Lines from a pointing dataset
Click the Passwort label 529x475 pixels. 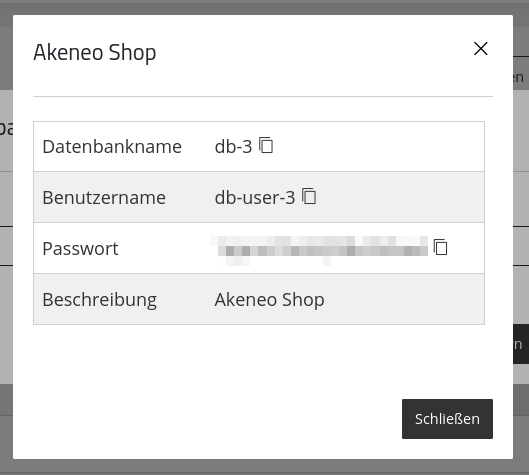click(x=80, y=249)
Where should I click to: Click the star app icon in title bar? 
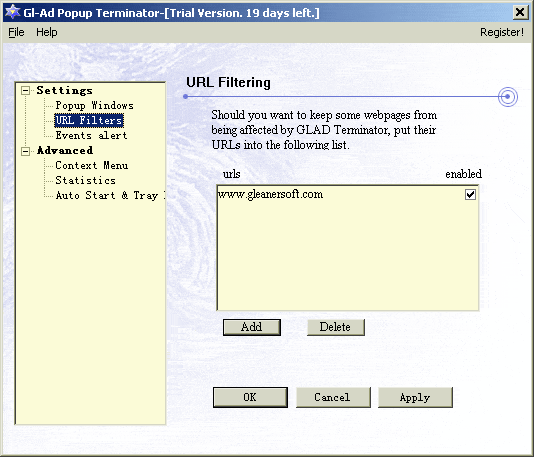13,12
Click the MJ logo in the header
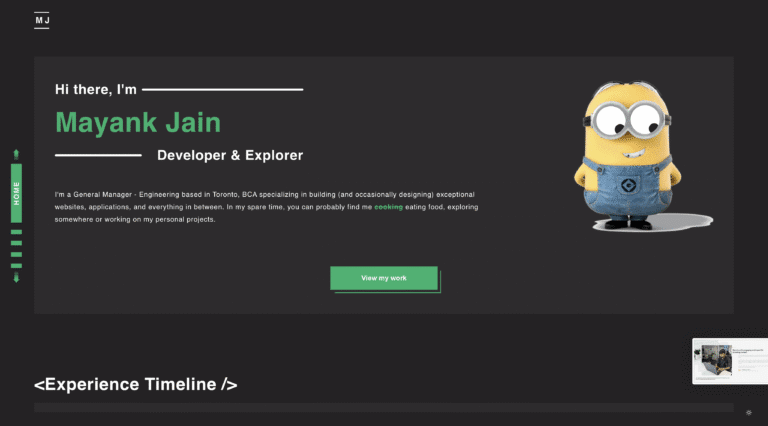Screen dimensions: 768x426 coord(41,20)
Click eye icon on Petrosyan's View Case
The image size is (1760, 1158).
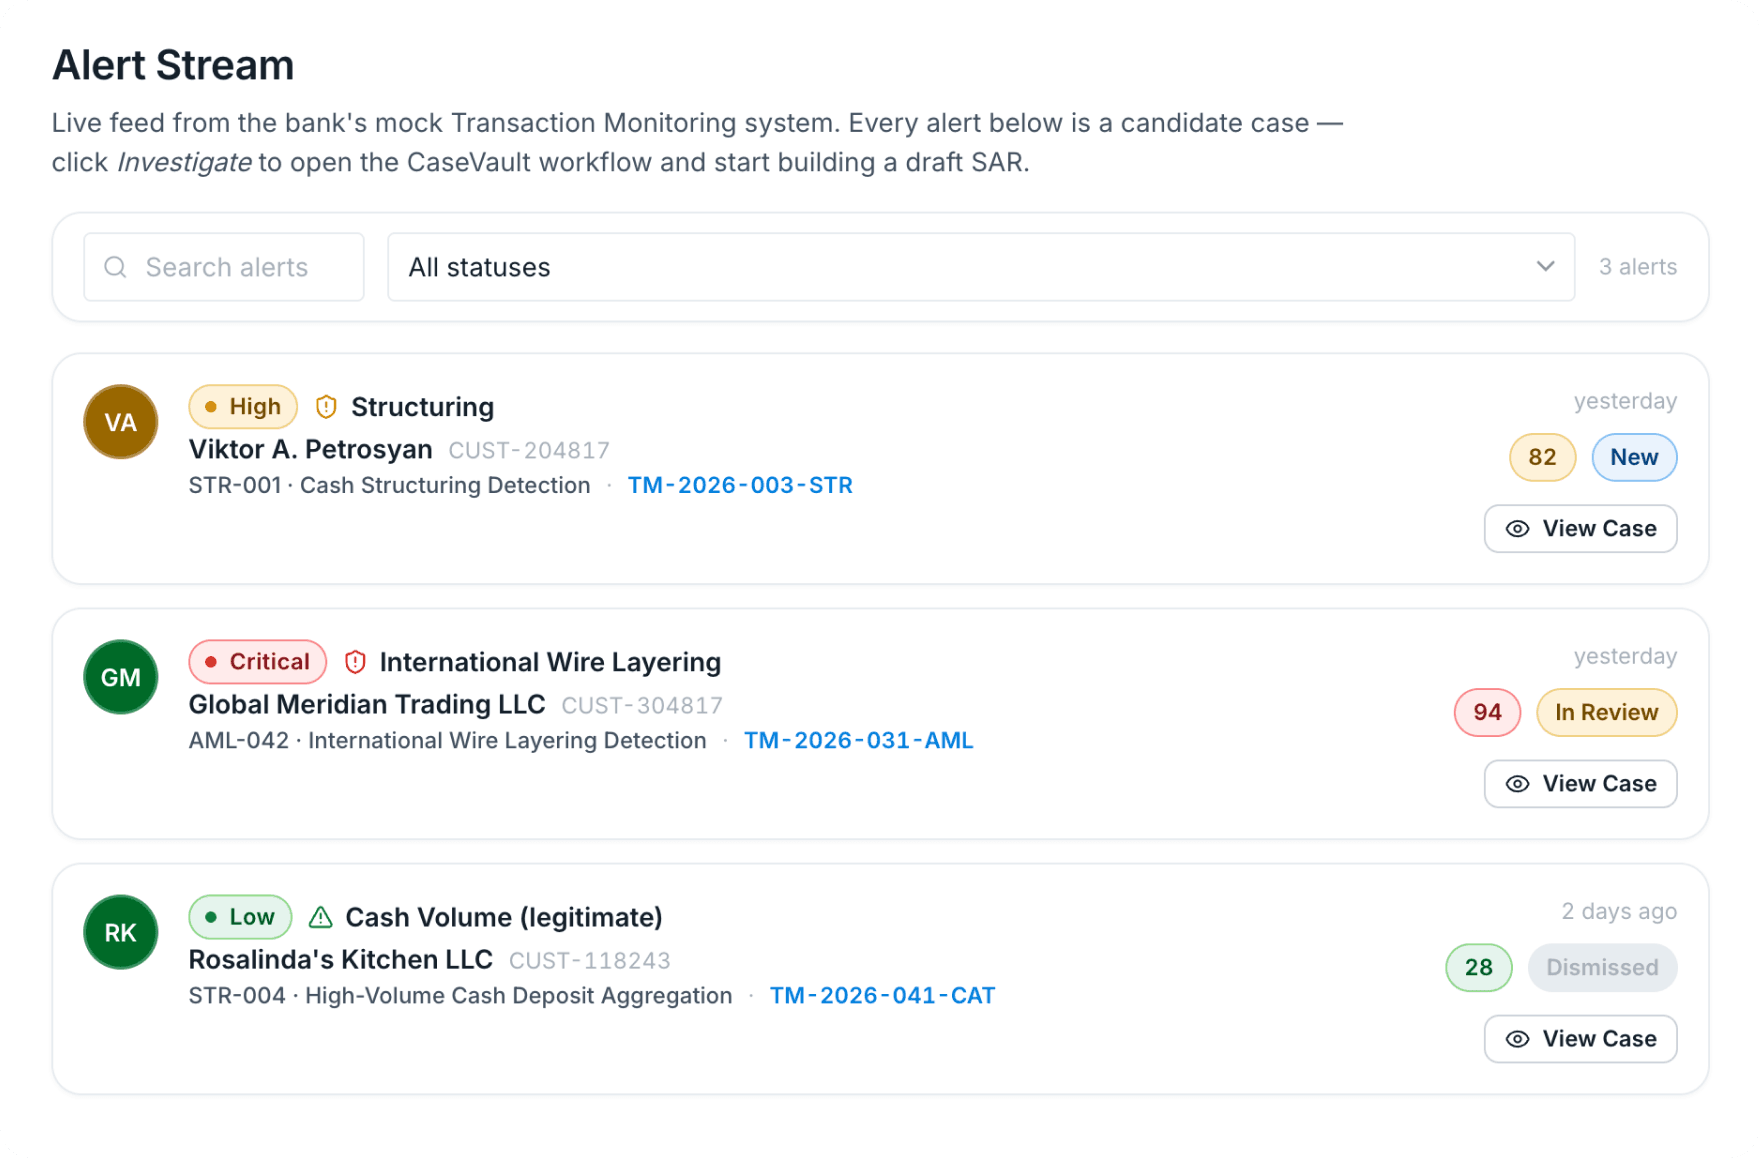[x=1517, y=529]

REQUIREMENTS:
Rewrite the lines starting at the one containing "Where should I" and ending at the last line as a two-column CSV with the columns "text" and "answer". Make one row for each text and its answer, put each value in a single quoted field with line breaks replaced by spaces, and leave the pictures out.

TASK SOLUTION:
text,answer
"Where should I click to: Click the star app icon in title bar?","13,12"
"Click the MJ logo in the header","Screen dimensions: 768x426 coord(41,20)"
"Click eye icon on Petrosyan's View Case The image size is (1760, 1158).","[x=1517, y=529]"